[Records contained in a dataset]
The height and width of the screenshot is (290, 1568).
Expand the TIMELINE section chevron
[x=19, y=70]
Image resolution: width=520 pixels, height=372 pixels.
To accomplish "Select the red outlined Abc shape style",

==

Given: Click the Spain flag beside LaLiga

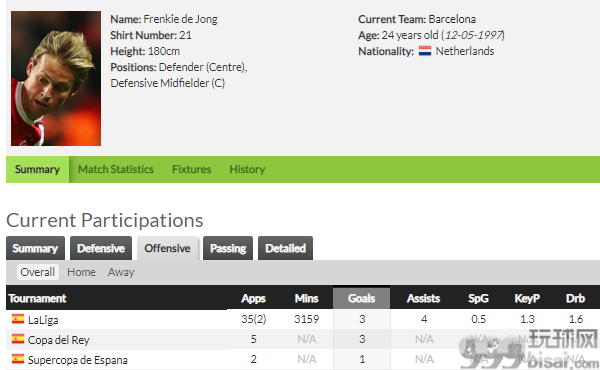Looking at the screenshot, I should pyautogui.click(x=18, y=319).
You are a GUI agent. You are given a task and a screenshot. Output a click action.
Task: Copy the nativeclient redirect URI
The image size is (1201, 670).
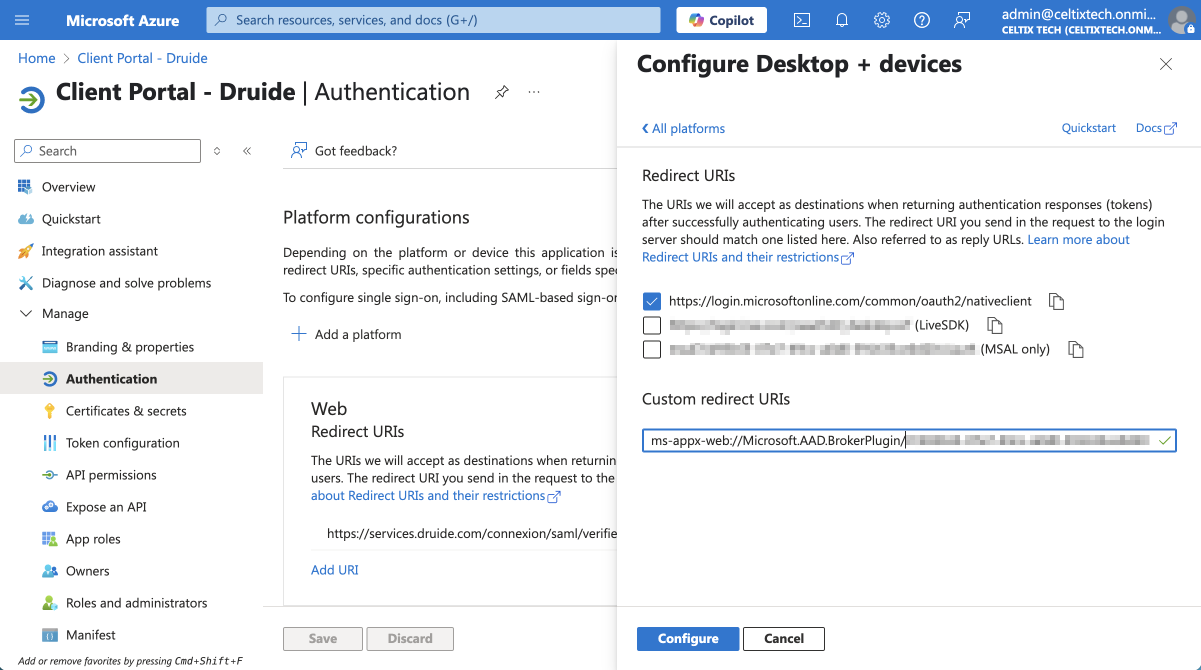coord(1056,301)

= WHAT YOU WILL DO =
Looking only at the entries, count the lines that contain the word "height", then state that count and nothing else.

= SOLUTION BELOW =
2